▶ [WORK INSTRUCTIONS]
Pick up the passage on measuring data center greenness right after its final sentence and continue it.

▶ [PASSAGE SHOWN]
Computing Greenness at a Data Center

I recently read through an interesting White Paper on evaluating the Greenness of a data center put out by the Uptime Institute, written by John R. Stanley, Kenneth G. Brill, and Dr. Jonathan Koomey. You can get it here.

The report outlines four metrics which are designed to help us quantify energy consumption and they present some interesting formulas which I present below:

SI-POM (Site Infrastructure Power Overhead Multiplier) which tells us how much power is consumed to run the DC facilities vs. to run the gear inside it.

SI-POM=

Data Center Power consumption at the meter / total hardware consumption at the plug


They suggest that a Tier 4 Data Center will peg out at 2.2
H-POM (Hardware Power Overhead Multiplier) tells us how much power is wasted on power supply conversion, loss to fans, etc. rather than power going to run the components of the gear.

H-POM=

AC hardware load at the plug / DC Hardware compute Load


They suggest that a data center with a 2.2 SI-POM will peg out at 1.33 on this exercise.

Deployed Hardware Utilization Ratio (DH-UR) is the metric that helps quantify the deployed equipment that is drawing power but is comatose; menaing not running an application, but is left on.

[Collected data]
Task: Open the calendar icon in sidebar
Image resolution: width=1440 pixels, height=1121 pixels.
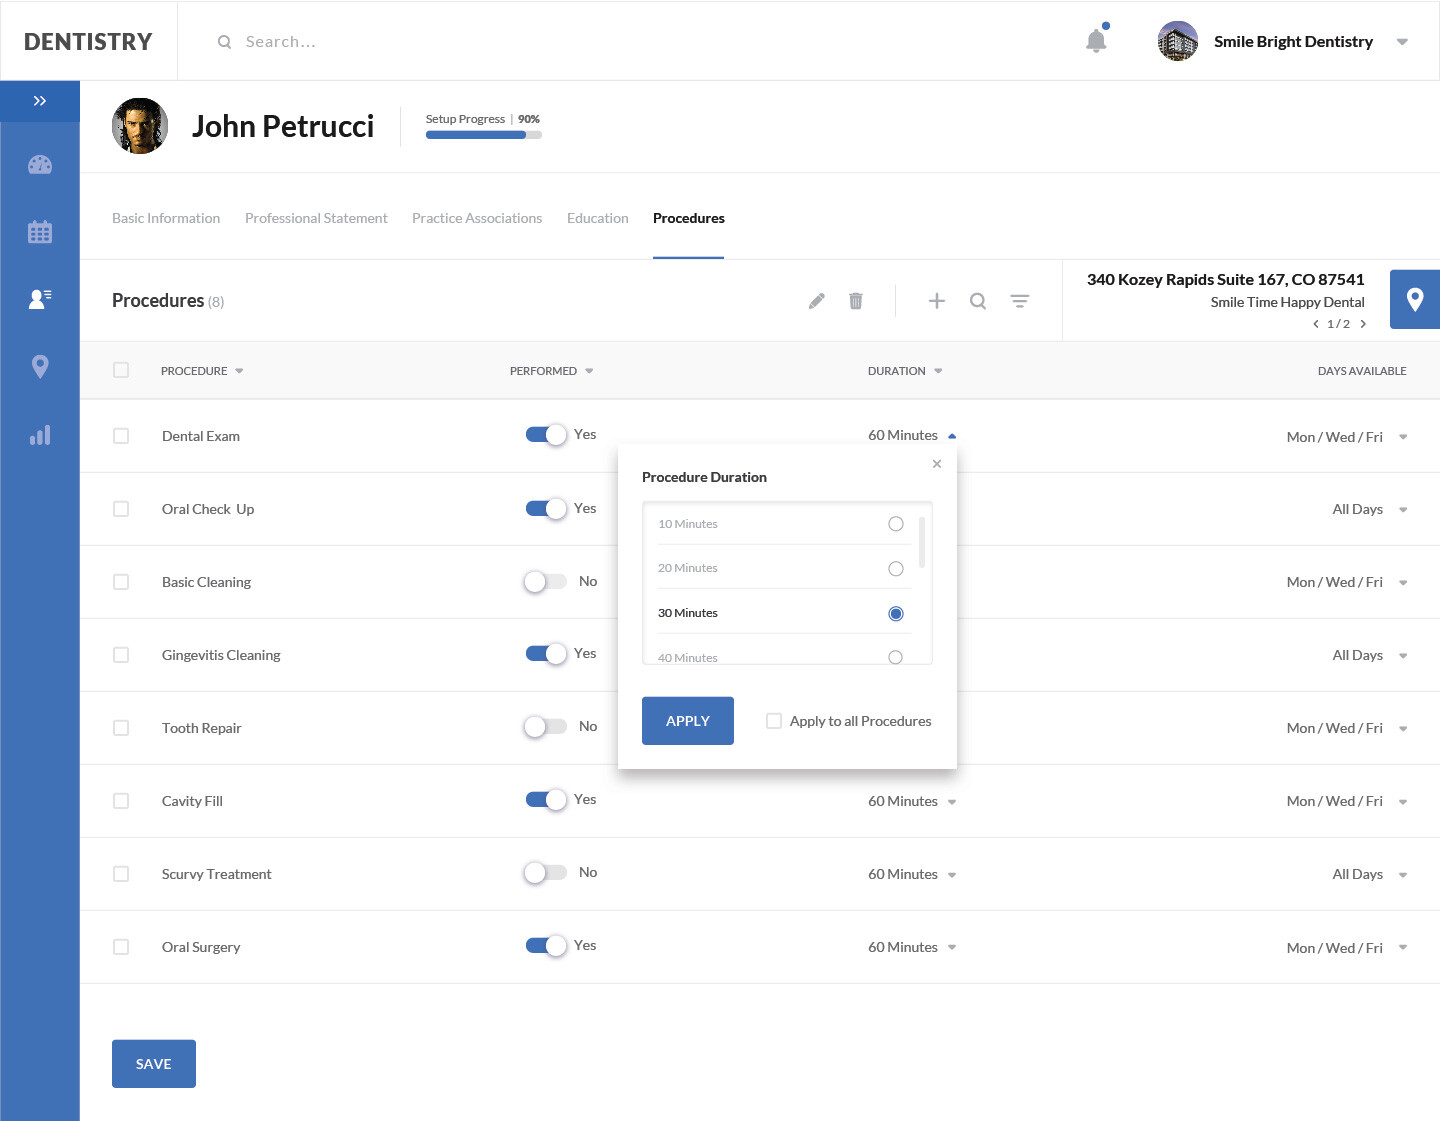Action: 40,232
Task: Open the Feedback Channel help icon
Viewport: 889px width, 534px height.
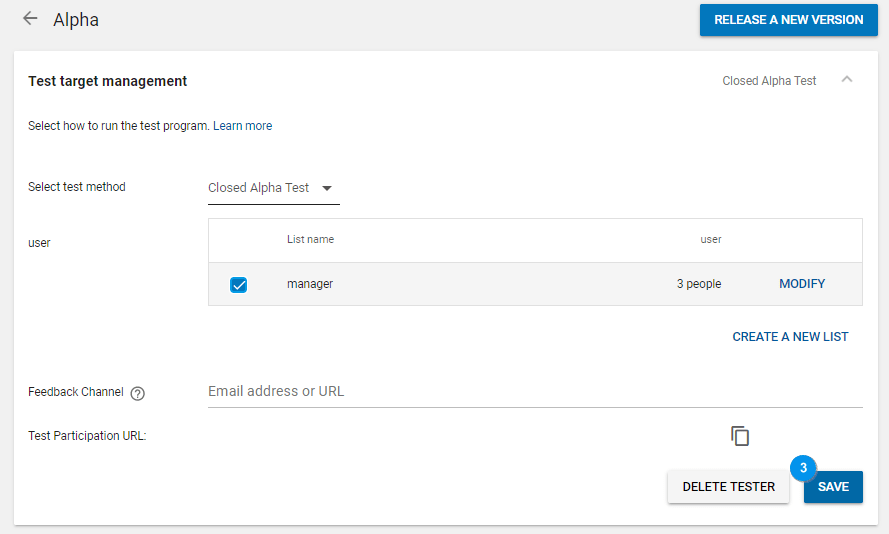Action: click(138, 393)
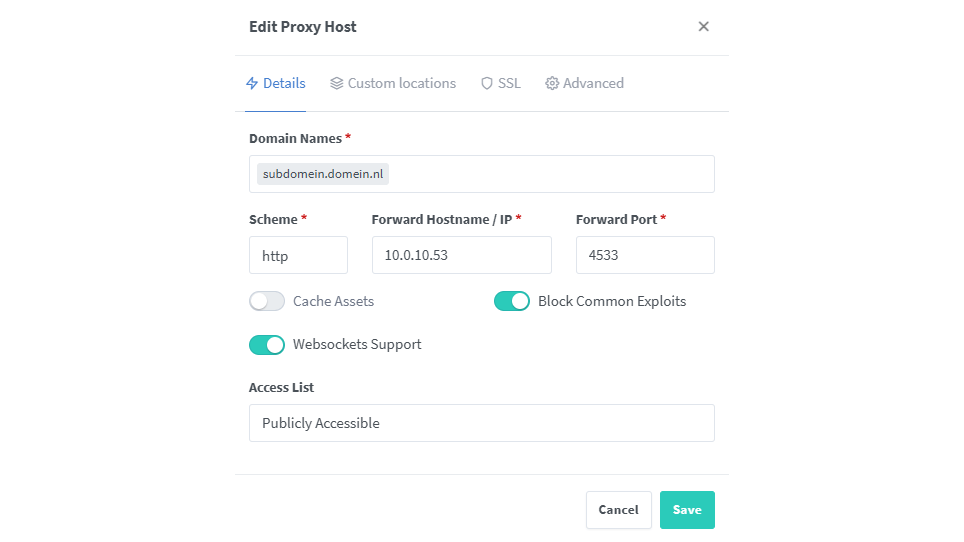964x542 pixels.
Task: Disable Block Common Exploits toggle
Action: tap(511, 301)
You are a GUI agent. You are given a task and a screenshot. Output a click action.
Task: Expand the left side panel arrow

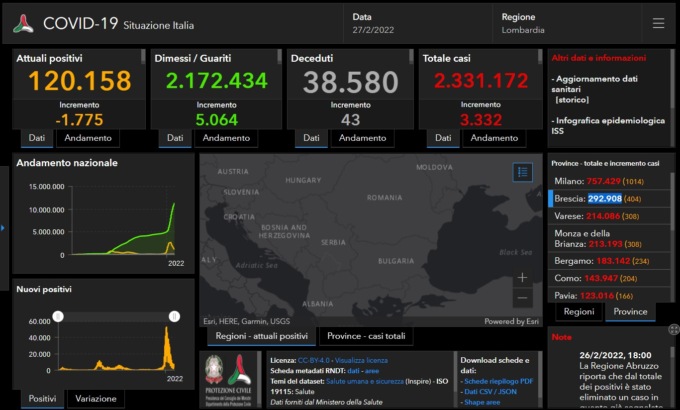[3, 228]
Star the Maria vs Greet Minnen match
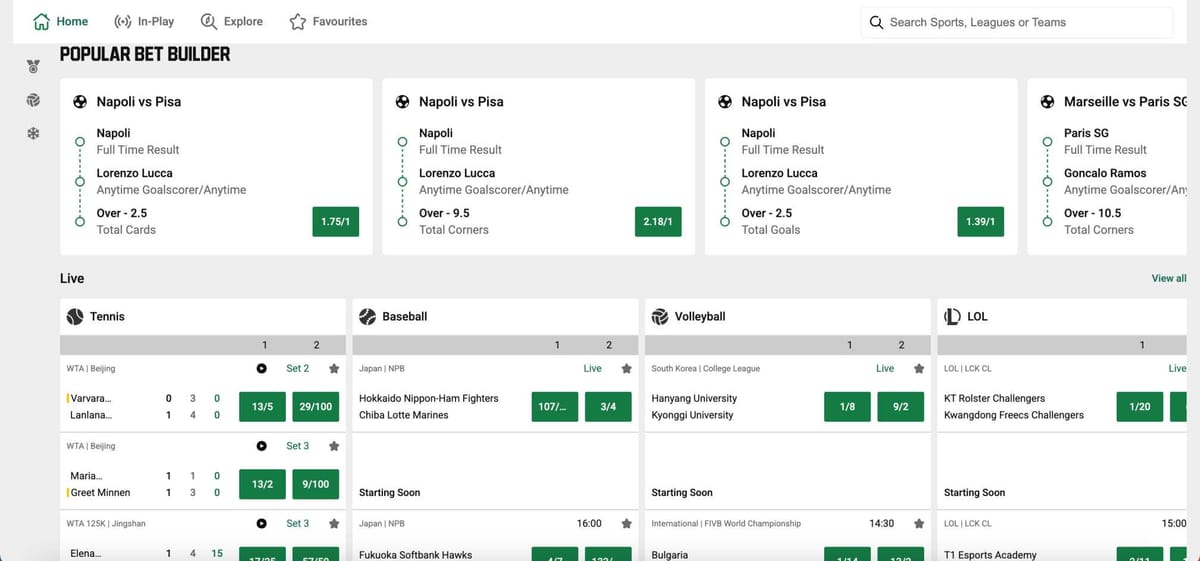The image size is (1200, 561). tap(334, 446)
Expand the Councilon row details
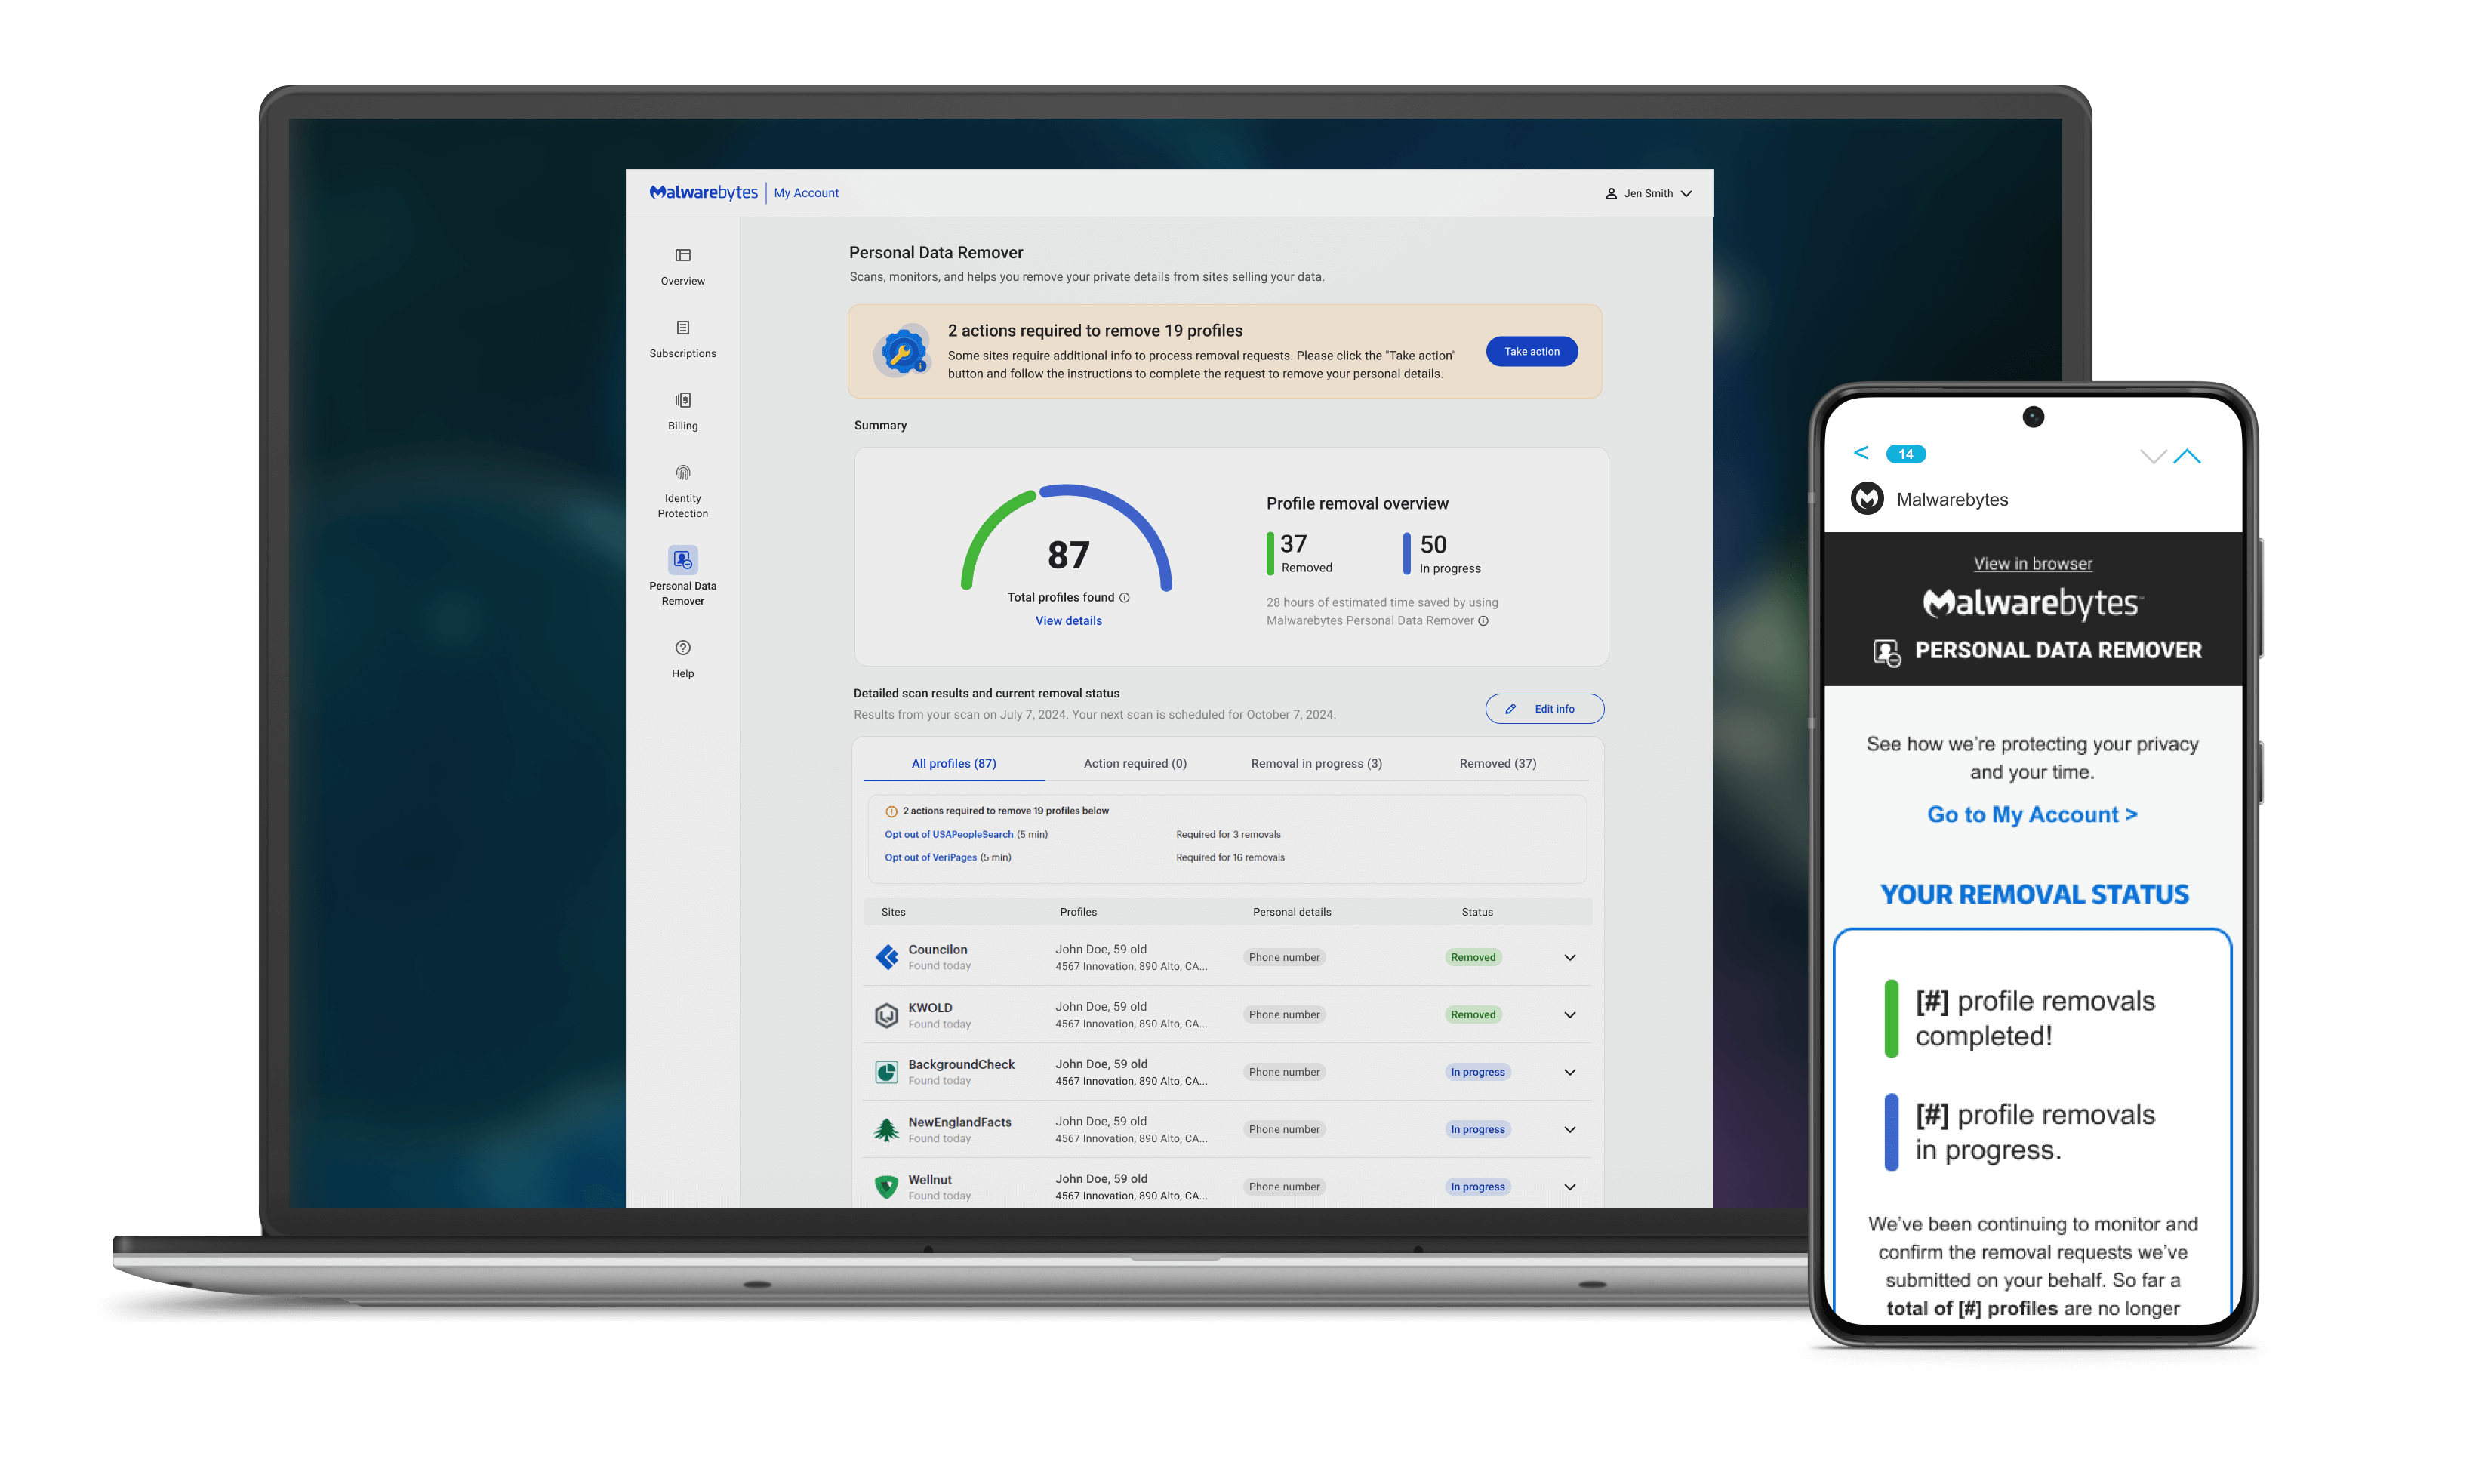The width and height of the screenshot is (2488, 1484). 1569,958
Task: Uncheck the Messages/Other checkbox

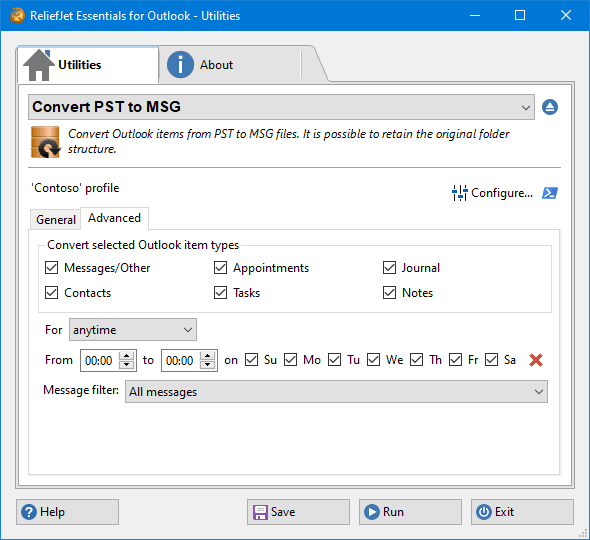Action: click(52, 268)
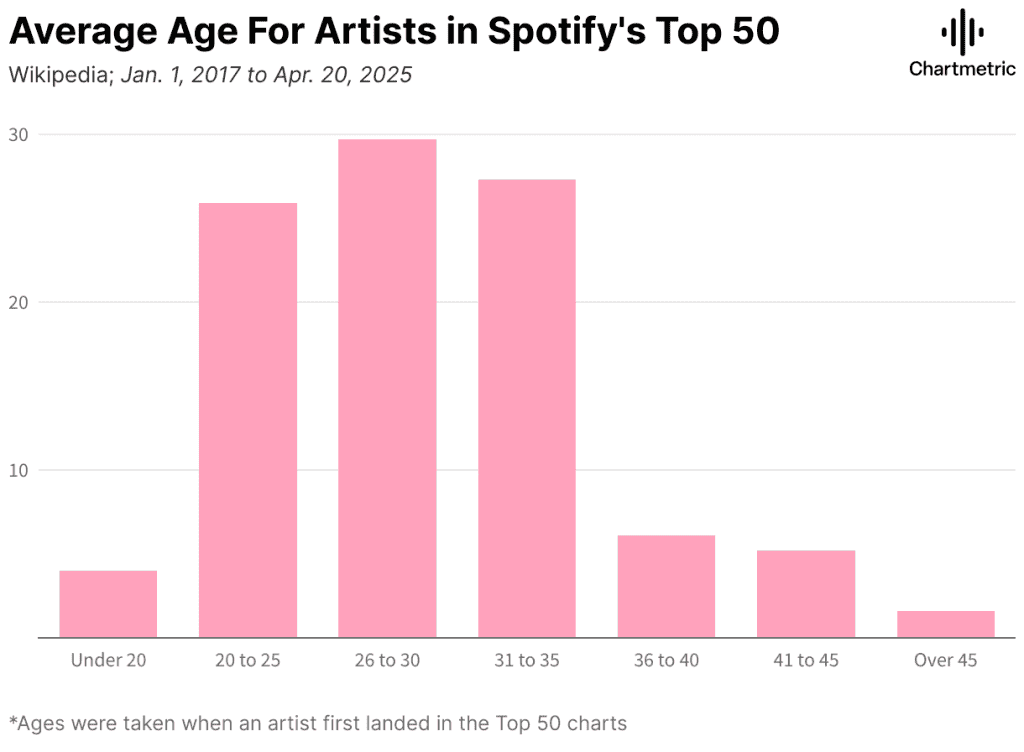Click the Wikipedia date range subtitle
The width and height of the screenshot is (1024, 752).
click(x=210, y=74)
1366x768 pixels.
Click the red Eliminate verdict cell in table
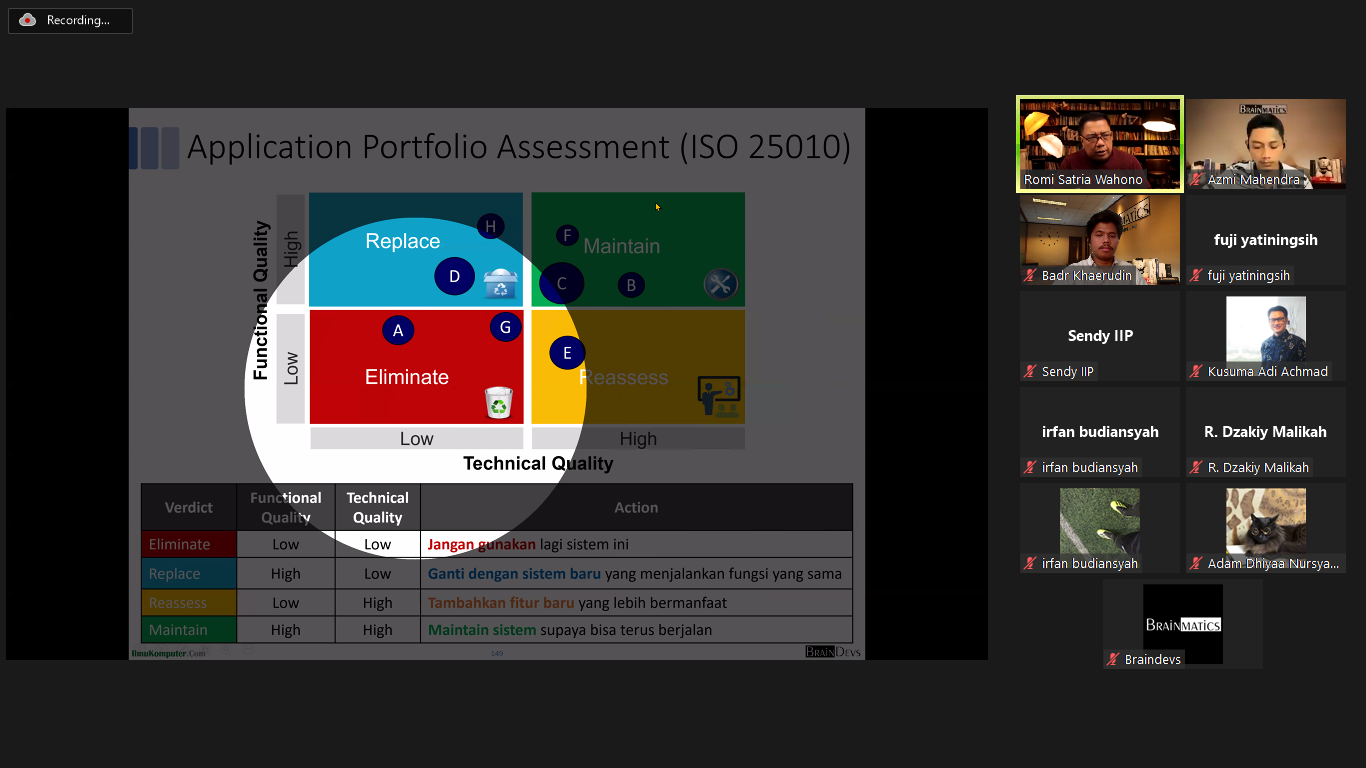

▶ [TASK RESPONSE]
DH-UR=

Number of servers running live applications / Total number of deployed servers

For Storage:

Number of Terabytes of storage holding data / Total terabytes actually deployed


Deployed Hardware Utilization Efficiency (DH-UE) helps us quantify the opportunity for servers and storage to increase utilization by virtualizing. This conceptually gives us another way of looking at why we would want to consolidate servers at 25% load to run at 50% load in a virtual and scalable framework.

DH-UE=

Minimum number of servers necessary to handle peak compute load / Total number of servers deployed


I will spend more time, as I get it, to play around with some numbers to get some real world computations. Feel free to leave your own in the comments section too. The tide raises all boats in our sea of knowledge.